Desde que o Exército ordenou aos civis que abandonassem a zona leste de Rafah, em 6 de maio, quase 450.000 pessoas foram deslocadas à força, informou a Agência das Nações Unidas Para os Refugiados Palestinos (UNRWA).
Após o ataque de 7 de outubro, o primeiro-ministro israelense, Benjamin Netanyahu, prometeu destruir o Hamas, que tomou o poder em Gaza em 2007 e que considera uma organização terrorista, mesma classificação atribuída ao grupo por Estados Unidos e União Europeia.
Netanayhu está determinado a iniciar uma grande operação em Rafah, onde, segundo ele, os últimos batalhões do Hamas estão entrincheirados, uma operação que preocupa a comunidade internacional, começando pelo governo dos Estados Unidos, principal aliado de Israel, por suas consequências para a população civil.
- Ajuda militar americana -
Apesar da ameaça do presidente dos Estados Unidos, Joe Biden, de limitar a ajuda militar americana a Israel devido à ofensiva em Rafah, o Executivo notificou o Congresso na terça-feira que vai enviar armas a Israel avaliadas em quase um bilhão de dólares, informaram fontes do governo à AFP.
O ataque de 7 de outubro executado por milicianos do Hamas, que entraram no sul de Israel a partir de Gaza, deixou mais de 1.170 mortos, a maioria civis, segundo um balanço da AFP baseado em dados oficiais israelenses.
Mais de 250 pessoas foram sequestradas durante o ataque e 128 permanecem em cativeiro em Gaza, das quais 36 estariam mortas, segundo o Exército israelense.
Em resposta, Israel iniciou bombardeios, seguidos por uma ofensiva terrestre, que devastaram a Faixa de Gaza.
No sul do território, um soldado israelense morreu na terça-feira, o que eleva a 621 o número de militares mortos desde o início da guerra.
Segundo o Catar, os moradores de Gaza não recebem ajuda humanitária desde 9 de maio.

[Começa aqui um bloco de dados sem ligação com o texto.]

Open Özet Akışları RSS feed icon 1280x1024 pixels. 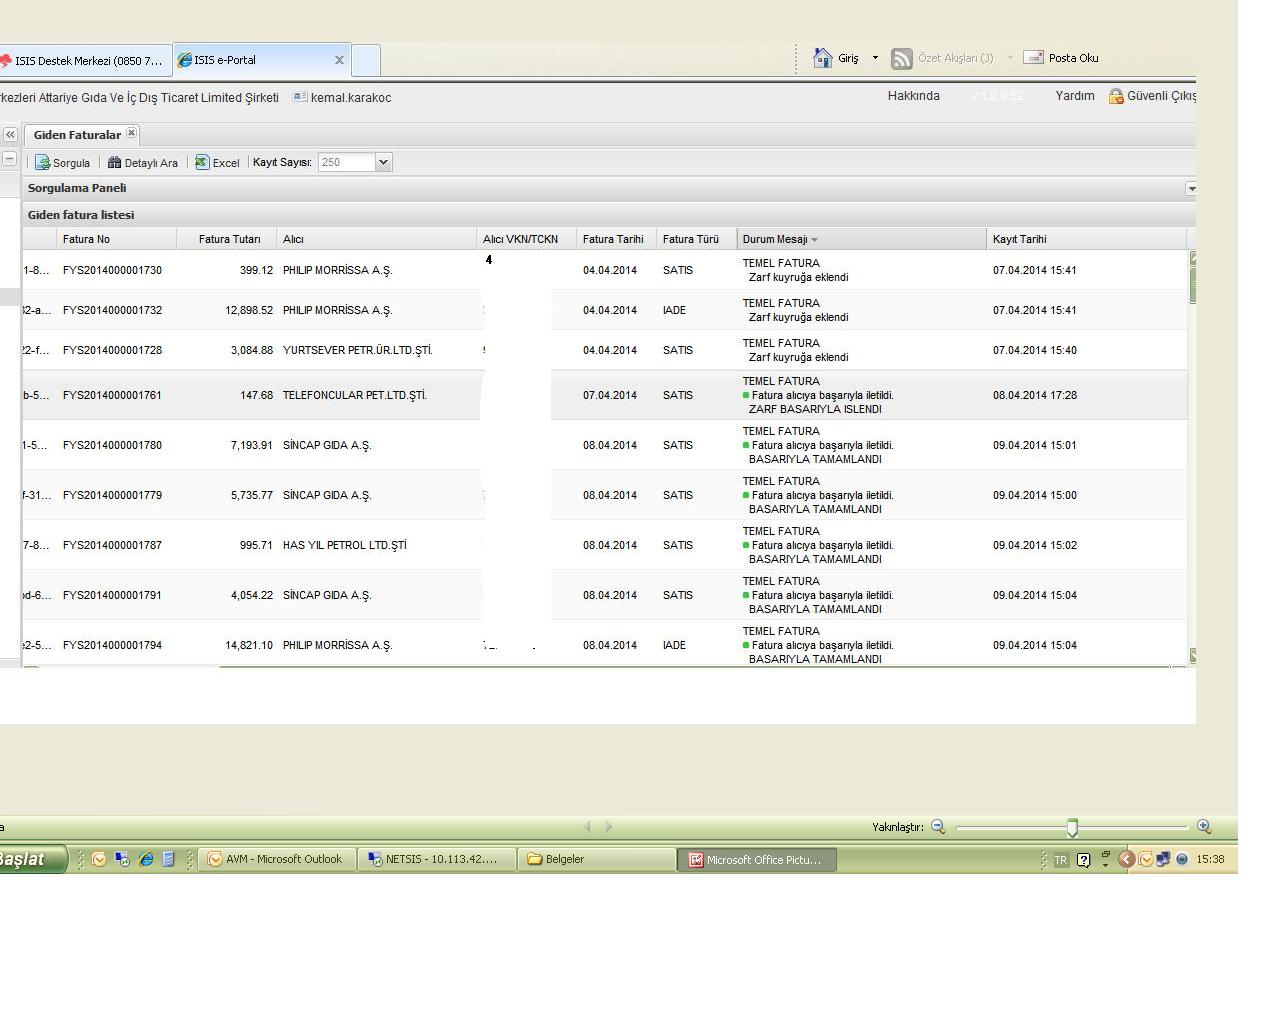902,58
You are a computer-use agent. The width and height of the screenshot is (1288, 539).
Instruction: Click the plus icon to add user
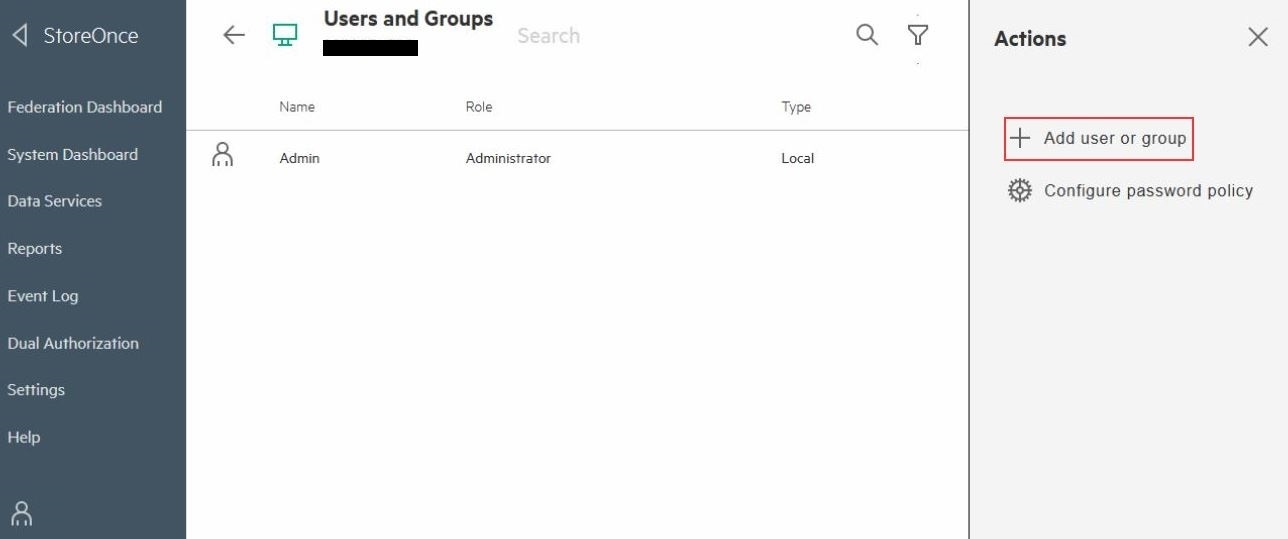[1019, 138]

Para facilitar a entrega de assistência, militares dos Estados Unidos estão construindo um porto artificial que deve entrar em operação nos próximos dias, segundo o Pentágono.
A guerra em Gaza também tem consequências na fronteira entre Israel e Líbano, cenário de trocas de tiros diárias entre as forças israelenses e o movimento libanês Hezbollah, que apoia o Hamas.
O Exército israelense anunciou nesta quarta-feira que matou Hussein Makki, comandante do Hezbollah, em uma operação na terça-feira perto de Tiro, sul do Líbano.